Winesalot · 15/11/2020 22:46

Just wondering if anyone had seen a translation of this Swedish report from February 2020 Before. This Canadian article is being shared on twitter at the moment and refers to the Swedish Government now doing further research like the UK is supposedly doing.

However, in the meantime, the government seems to be ensuring better mental health care (apparently rejecting that it is dehumanising to look further into underlying health conditions).

genderreport.ca/the-swedish-u-turn-on-gender-transitioning/

Delphinium20 · 16/11/2020 02:26

Thank you for starting this. We also have a beautiful child in our family who first was NB and now says they are trans and was able to recently start HRT now that he's 18. It's heartbreaking as he has diagnosed dysphoria and his parents held off any medications. Now he's just barely an adult, we fear the lack of good information is sending him down medicalized paths of no return.
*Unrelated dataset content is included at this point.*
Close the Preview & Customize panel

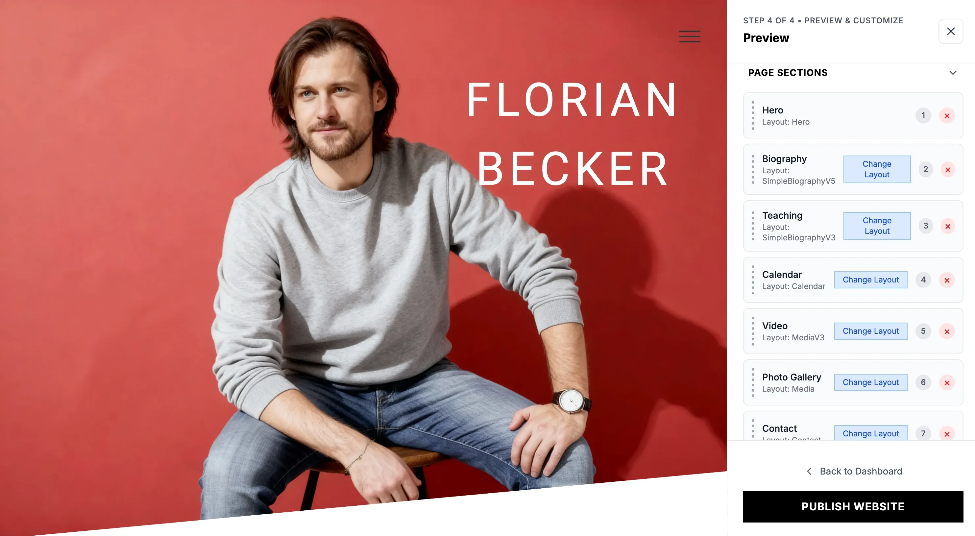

Wandawomble · 16/11/2020 05:44

Many of my daughters friends have and now all they do is obsess about it. They have WhatsApp calls and my daughter has had to remove herself from the main group because they keep asking her about her sexuality and pronouns and it makes her really uncomfortable,

Tibu · 19/02/2021 12:21

I am happy to have found this forum but not sure if it's still "alive" as I can only see messages from 2019. If not alive, are there any alternative forums? I am parent. Thank you!!

Ereshkigalangcleg · 19/02/2021 12:23

I think it would be ok to post on this support thread, Tibu. Your post and mine will bump it.

ponpoy · 19/02/2021 16:20

You may be better off joining the Bayswater support group which is very live. Can I help at all in the meantime?